Visual Fixation-Based Retinal Prosthetic Simulation
This addresses the challenge of producing semantically understandable percepts for retinal implant users, representing a strong domain-specific improvement rather than a foundational advance.
The study tackled the problem of limited resolution and distortion in retinal prosthetics by proposing a visual fixation-based simulation framework that mimics saccade mechanisms, achieving 87.72% classification accuracy on an ImageNet subset, significantly outperforming a downsampling baseline (40.59%) and approaching the healthy upper bound (92.76%).

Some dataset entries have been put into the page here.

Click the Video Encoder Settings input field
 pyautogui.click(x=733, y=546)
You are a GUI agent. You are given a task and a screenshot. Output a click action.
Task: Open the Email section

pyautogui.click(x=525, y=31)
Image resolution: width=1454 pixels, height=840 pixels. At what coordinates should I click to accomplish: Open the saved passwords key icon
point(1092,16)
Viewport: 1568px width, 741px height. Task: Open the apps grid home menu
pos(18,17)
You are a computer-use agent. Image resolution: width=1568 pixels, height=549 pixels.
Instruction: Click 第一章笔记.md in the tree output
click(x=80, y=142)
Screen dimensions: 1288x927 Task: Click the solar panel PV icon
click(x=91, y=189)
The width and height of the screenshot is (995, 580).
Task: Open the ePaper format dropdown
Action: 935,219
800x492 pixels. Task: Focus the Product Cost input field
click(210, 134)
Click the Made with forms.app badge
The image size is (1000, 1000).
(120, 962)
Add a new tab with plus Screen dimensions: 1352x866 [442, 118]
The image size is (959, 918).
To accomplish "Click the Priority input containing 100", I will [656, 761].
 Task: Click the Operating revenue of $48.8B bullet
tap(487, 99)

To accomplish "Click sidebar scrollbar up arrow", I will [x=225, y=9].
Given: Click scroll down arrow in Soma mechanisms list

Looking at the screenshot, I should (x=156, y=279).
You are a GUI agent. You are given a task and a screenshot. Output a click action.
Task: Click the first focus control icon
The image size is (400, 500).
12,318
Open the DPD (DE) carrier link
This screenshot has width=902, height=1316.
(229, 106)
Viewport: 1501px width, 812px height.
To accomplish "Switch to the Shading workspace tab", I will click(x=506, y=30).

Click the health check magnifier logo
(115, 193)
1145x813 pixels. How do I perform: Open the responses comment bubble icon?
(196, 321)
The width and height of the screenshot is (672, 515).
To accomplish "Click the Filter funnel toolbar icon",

This study proposes a retinal prosthetic simulation framework driven by visual fixations, inspired by the saccade mechanism, and assesses performance improvements through end-to-end optimization in a classification task. Salient patches are predicted from input images using the self-attention map of a vision transformer to mimic visual fixations. These patches are then encoded by a trainable U-Net and simulated using the pulse2percept framework to predict visual percepts. By incorporating a learnable encoder, we aim to optimize the visual information transmitted to the retinal implant, addressing both the limited resolution of the electrode array and the distortion between the input stimuli and resulting phosphenes. The predicted percepts are evaluated using the self-supervised DINOv2 foundation model, with an optional learnable linear layer for classification accuracy. On a subset of the ImageNet validation set, the fixation-based framework achieves a classification accuracy of 87.72%, using computational parameters based on a real subject's physiological data, significantly outperforming the downsampling-based accuracy of 40.59% and approaching the healthy upper bound of 92.76%. Our approach shows promising potential for producing more semantically understandable percepts with the limited resolution available in retinal prosthetics.